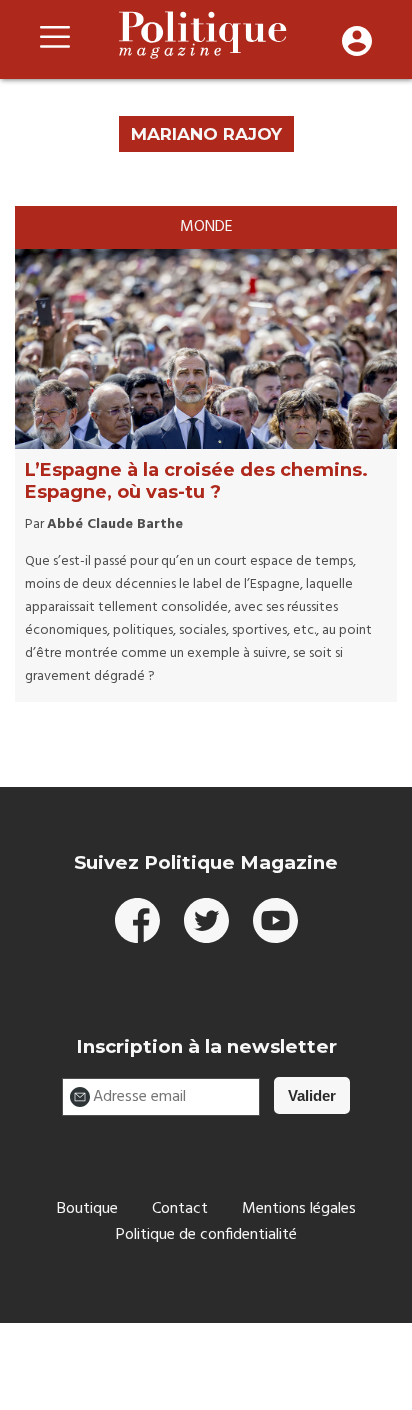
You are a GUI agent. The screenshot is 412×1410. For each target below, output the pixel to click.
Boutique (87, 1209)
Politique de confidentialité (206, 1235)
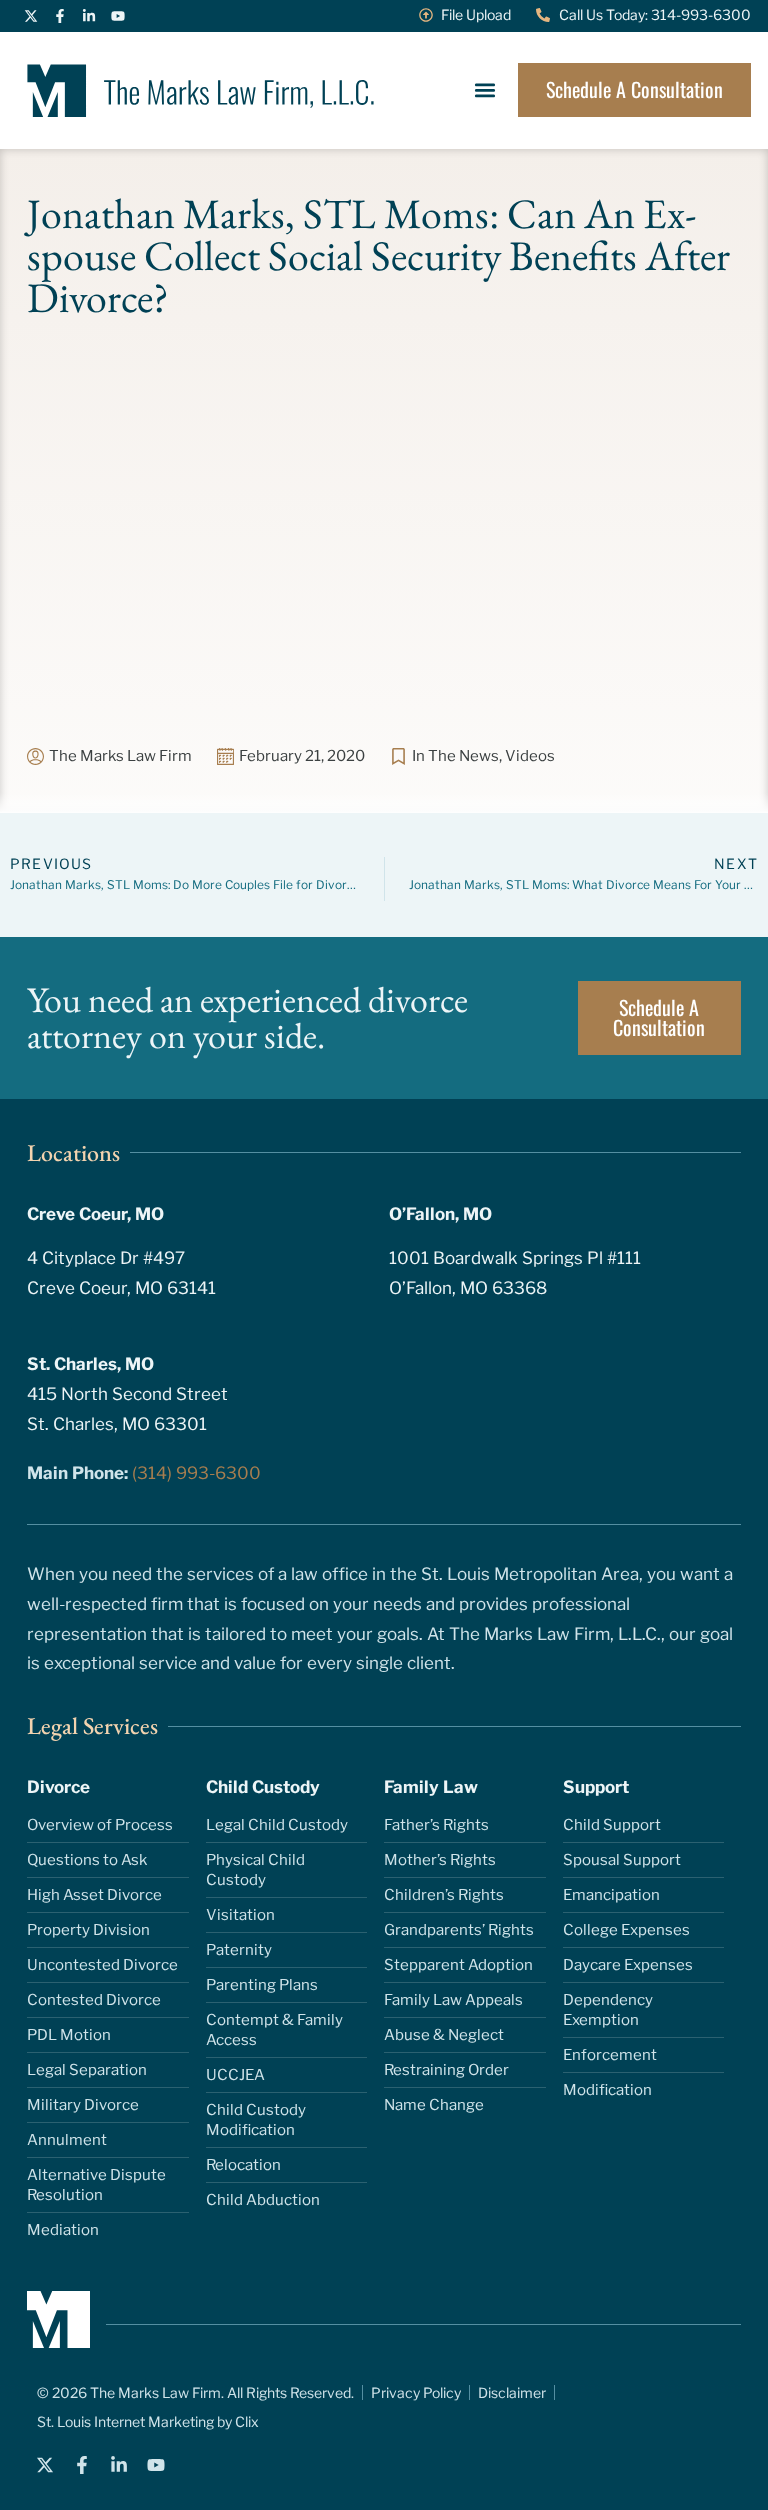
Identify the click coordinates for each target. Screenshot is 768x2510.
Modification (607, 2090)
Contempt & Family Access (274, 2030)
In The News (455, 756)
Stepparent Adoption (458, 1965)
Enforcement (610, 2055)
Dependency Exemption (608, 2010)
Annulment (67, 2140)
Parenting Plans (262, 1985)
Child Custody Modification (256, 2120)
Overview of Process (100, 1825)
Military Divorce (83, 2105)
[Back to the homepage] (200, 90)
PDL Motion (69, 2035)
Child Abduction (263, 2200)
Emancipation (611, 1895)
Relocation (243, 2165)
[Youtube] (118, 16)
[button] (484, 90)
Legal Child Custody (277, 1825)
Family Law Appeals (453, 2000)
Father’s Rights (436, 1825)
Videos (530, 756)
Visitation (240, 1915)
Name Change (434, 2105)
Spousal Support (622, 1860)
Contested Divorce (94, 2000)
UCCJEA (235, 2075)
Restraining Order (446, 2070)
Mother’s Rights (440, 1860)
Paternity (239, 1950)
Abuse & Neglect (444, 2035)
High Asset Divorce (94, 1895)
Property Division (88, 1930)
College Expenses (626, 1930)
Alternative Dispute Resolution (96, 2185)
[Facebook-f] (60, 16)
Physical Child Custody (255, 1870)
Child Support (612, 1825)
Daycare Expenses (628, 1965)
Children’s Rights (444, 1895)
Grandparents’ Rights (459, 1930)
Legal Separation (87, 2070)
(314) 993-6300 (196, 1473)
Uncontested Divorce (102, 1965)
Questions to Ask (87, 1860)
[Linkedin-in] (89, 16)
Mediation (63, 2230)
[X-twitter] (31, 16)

• [Problem description] Copy the records word for word, leaving no picture in the copy.

• [Answer below]
You are a GUI agent. The screenshot is 412×1410. For each target below, output the pixel to click.
Boutique (87, 1209)
Politique de confidentialité (206, 1235)
Identify the click coordinates for each target. Screenshot is 768x2510.
Modification (607, 2090)
Contempt & Family Access (274, 2030)
In The News (455, 756)
Stepparent Adoption (458, 1965)
Enforcement (610, 2055)
Dependency Exemption (608, 2010)
Annulment (67, 2140)
Parenting Plans (262, 1985)
Child Custody Modification (256, 2120)
Overview of Process (100, 1825)
Military Divorce (83, 2105)
[Back to the homepage] (200, 90)
PDL Motion (69, 2035)
Child Abduction (263, 2200)
Emancipation (611, 1895)
Relocation (243, 2165)
[Youtube] (118, 16)
[button] (484, 90)
Legal Child Custody (277, 1825)
Family Law Appeals (453, 2000)
Father’s Rights (436, 1825)
Videos (530, 756)
Visitation (240, 1915)
Name Change (434, 2105)
Spousal Support (622, 1860)
Contested Divorce (94, 2000)
UCCJEA (235, 2075)
Restraining Order (446, 2070)
Mother’s Rights (440, 1860)
Paternity (239, 1950)
Abuse & Neglect (444, 2035)
High Asset Divorce (94, 1895)
Property Division (88, 1930)
College Expenses (626, 1930)
Alternative Dispute Resolution (96, 2185)
[Facebook-f] (60, 16)
Physical Child Custody (255, 1870)
Child Support (612, 1825)
Daycare Expenses (628, 1965)
Children’s Rights (444, 1895)
Grandparents’ Rights (459, 1930)
Legal Separation (87, 2070)
(314) 993-6300 (196, 1473)
Uncontested Divorce (102, 1965)
Questions to Ask (87, 1860)
[Linkedin-in] (89, 16)
Mediation (63, 2230)
[X-twitter] (31, 16)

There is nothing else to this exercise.